Born to Be Bad (1934)

Born to Be Bad (1934): 4/5

Let’s be honest, we all know what attracted me to this movie. Two words: CARY. GRANT. I’ll watch anything he’s in.

His leading lady is Loretta Young, who portrays a young, unmarried mother named Letty Strong. Letty relies on her looks and wit to provide for her son, dating and dining with a number of sugar daddies.

Cary stars as Malcom Trevor, a married and very rich man.

In the beginning of the film, Malcom and Letty don’t know each other (actually, quite a large chunk of the film, considering that it’s only about an hour long in total), but a twist occurs that intersects the lives of the characters.

Cary is fantastic as usual. His character here is not like the handsome, charming men he is usually known for. He is still handsome and charming, but his character takes a turn from ultra-nice do-gooder to a flawed, adulterous man.

Loretta’s character, on the other hand, is completely bad to the bone. Her transformation is, in a way, opposite to Malcom’s. She gains a few morals by the end of the film.

This is certainly worth a watch, if for no other reason that to see a well-executed early performance from Cary, before he gained full-on leading man status. The supporting cast is not very strong, aside from Marion Burns (who portrays Malcom’s wife), so the performances of Cary and Loretta really carry the film (no pun intended).

Overall, the film is very interesting. It raises moral issues and holds the message that beauty does not always correlate with goodness. Loretta Young is glamorous and pretty, but throughout most of the film, the viewer hates her for how she acts.

The characters go through transformations that show both the light and dark within their personalities — an element that became much less common as the production code was implemented and the lines between “good” and “bad” were clearly drawn.

5 thoughts on “Born to Be Bad (1934)

  1. I too love Cary Grant. After watching the Oscars you realize that they just don’t make ’em like they used to!!
    I still have not seen “The Artist”. It never came to any theaters near me :(
    Did you see it?


    1. I saw it, and loved it enough to see it two more times in the theater! I’ve heard that it won’t be coming out on DVD until May, which totally bums me out because I need it in my collection.

      I’m so elated that a silent film won best picture, and not just a silent film, but a very lovely one! If you’re into silent film and its stars at all, you’ll appreciate a lot of the little references they worked into it, like the use of Mary Pickford’s home as a set. The film’s portrayal of the shift into talkies is phenomenal. But I won’t give too much away!
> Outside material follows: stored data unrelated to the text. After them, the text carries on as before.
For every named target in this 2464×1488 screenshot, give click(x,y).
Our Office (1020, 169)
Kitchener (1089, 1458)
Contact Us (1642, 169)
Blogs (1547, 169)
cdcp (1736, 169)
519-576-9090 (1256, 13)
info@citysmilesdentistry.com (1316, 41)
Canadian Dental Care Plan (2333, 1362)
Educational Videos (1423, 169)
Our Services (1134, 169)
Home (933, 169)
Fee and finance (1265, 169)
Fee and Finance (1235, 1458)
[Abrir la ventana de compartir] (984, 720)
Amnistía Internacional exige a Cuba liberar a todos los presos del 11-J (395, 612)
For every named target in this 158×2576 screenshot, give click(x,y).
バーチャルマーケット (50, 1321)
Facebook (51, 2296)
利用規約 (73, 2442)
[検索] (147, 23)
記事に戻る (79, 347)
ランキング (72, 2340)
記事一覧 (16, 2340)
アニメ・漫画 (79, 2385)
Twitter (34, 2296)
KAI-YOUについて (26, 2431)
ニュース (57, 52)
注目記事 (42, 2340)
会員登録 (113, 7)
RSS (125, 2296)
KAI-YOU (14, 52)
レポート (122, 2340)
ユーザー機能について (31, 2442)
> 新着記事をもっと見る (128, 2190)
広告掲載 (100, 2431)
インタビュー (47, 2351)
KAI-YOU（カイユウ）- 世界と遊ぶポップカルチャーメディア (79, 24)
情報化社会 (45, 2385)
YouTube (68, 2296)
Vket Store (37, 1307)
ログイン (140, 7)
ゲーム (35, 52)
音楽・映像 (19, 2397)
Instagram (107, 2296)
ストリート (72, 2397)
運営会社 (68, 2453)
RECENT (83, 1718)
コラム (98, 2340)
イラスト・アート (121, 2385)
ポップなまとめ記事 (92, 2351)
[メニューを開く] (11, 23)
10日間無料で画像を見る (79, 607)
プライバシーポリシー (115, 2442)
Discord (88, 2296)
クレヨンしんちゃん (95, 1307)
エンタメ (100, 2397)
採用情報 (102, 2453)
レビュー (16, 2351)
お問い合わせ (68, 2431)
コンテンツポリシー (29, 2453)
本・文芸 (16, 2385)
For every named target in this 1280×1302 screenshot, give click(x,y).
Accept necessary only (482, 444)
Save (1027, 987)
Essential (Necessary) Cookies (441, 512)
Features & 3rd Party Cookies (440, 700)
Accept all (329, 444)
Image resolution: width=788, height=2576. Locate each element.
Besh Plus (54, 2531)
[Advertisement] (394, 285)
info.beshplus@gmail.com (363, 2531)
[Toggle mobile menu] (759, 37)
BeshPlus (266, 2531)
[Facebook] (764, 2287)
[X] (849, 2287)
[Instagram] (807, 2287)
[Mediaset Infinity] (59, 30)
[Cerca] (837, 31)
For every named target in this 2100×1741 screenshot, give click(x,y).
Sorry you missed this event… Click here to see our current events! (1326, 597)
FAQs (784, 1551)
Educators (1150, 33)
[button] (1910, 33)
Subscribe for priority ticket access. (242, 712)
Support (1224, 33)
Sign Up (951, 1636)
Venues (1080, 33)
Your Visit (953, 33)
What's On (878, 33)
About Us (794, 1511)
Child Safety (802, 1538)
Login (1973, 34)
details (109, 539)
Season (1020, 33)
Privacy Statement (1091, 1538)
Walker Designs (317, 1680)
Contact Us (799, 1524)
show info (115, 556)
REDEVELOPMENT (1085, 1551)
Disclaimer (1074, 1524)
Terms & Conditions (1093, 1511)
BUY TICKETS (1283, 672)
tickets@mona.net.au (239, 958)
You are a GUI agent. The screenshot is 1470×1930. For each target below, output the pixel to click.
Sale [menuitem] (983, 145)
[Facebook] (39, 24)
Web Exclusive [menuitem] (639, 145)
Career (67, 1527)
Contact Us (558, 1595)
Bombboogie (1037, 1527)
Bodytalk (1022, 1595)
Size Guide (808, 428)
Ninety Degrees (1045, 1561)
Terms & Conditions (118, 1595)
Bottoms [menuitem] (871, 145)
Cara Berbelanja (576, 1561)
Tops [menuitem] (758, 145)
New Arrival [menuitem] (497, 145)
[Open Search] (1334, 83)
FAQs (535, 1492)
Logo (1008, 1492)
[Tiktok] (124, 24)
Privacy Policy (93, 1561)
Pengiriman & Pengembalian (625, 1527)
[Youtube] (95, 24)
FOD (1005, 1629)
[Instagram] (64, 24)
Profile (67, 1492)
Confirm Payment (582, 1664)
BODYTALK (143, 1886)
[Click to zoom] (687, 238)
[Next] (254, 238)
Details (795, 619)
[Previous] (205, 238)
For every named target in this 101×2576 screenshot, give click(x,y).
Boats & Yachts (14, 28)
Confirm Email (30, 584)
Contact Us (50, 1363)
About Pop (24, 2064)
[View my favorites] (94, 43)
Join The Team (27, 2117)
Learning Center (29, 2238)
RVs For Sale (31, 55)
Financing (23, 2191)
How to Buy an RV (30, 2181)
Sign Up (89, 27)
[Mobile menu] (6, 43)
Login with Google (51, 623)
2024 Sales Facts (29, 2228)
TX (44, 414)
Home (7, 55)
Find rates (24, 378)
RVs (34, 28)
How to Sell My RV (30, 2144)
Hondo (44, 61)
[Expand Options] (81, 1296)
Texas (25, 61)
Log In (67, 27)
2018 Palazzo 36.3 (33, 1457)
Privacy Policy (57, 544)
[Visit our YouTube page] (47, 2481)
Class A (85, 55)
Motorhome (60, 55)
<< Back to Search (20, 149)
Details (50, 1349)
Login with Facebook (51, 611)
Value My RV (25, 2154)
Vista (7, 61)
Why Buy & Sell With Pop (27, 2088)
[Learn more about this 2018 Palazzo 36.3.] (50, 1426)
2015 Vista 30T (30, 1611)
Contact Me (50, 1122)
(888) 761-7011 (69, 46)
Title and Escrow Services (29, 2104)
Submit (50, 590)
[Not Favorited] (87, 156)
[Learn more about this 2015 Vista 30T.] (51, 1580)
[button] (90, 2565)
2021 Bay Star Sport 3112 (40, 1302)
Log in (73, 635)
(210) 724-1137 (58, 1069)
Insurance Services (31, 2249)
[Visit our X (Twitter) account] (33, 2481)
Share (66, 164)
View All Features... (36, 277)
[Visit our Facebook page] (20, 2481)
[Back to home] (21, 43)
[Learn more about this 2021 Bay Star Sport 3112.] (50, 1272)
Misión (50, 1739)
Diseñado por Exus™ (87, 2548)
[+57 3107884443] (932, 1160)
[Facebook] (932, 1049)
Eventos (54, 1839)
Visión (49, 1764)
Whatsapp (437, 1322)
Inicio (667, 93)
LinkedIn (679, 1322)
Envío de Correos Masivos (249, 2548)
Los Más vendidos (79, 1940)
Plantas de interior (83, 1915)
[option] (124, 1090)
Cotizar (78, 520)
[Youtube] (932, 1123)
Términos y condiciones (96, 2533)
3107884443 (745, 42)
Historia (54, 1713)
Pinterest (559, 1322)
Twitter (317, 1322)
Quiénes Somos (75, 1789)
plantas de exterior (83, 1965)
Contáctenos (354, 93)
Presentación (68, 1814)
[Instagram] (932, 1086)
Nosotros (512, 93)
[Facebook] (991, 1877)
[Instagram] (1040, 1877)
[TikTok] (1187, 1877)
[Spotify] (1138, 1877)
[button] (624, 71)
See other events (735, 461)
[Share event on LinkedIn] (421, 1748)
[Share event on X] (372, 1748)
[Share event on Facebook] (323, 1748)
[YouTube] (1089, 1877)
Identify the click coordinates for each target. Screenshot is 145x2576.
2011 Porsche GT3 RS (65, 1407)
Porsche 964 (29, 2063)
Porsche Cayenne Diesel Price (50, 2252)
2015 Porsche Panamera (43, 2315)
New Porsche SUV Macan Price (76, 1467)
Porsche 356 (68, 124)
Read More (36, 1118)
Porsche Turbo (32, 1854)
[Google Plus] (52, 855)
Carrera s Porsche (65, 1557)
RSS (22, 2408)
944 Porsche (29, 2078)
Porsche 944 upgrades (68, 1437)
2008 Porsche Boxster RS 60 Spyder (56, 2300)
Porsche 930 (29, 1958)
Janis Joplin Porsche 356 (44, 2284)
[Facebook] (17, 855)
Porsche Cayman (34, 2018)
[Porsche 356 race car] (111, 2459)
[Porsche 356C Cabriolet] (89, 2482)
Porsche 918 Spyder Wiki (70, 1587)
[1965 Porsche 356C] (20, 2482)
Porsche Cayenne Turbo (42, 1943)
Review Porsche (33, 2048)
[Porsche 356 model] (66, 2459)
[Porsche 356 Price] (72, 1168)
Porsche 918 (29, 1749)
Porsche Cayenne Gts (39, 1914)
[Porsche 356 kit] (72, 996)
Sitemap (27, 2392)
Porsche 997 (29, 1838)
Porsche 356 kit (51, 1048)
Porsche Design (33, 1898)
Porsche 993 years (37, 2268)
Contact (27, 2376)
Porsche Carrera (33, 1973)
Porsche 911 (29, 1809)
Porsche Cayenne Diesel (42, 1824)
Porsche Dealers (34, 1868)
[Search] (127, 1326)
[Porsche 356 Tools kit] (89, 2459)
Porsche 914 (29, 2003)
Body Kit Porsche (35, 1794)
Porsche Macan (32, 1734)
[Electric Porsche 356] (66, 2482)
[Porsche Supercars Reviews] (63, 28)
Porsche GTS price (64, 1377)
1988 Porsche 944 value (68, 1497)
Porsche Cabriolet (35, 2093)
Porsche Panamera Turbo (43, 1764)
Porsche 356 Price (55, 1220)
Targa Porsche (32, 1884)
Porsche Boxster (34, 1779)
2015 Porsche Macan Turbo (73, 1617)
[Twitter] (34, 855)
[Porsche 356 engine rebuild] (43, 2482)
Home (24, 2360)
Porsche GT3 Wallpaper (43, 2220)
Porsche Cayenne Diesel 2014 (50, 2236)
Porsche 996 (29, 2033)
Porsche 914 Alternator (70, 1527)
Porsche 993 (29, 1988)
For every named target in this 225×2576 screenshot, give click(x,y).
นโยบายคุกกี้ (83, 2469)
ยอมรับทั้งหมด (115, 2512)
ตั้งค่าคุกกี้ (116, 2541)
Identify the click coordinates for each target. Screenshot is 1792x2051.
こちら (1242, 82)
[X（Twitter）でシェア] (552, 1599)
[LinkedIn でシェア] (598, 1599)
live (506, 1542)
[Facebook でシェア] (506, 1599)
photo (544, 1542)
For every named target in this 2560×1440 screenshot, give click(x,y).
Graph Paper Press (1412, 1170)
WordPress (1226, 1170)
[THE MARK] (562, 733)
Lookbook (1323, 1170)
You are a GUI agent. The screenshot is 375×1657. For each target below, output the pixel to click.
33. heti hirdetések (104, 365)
      You’re right though, they just don’t make ’em like they used to! It’s unfortunate. There are a few people who I like well enough, but the only person I see real potential in is Jessica Chastain.


  2. That’s sound great and I’m sorry to hear it’s not coming out until May. I wonder if they might bring it out in more theaters before that release date. That would be fine with me then I could see it on the big screen!
    I really think that there are many more great television actors than there are movie actors.


    1. I’m really hoping they’ll speed up the DVD release since it won, though. If not, another wide release of it would be fine by me. I’m not sure what the theater situation is like where you are, but it played at the AMC here for a while. I look forward to reading your thoughts on it, once you finally get the chance to see it!

      I’m not into many television shows. I do enjoy Mad Men quite a lot, but most of the television that I watch is classic – Gidget, Happy Days, The Twilight Zone, et cetera. Who do you see potential in on the small screen?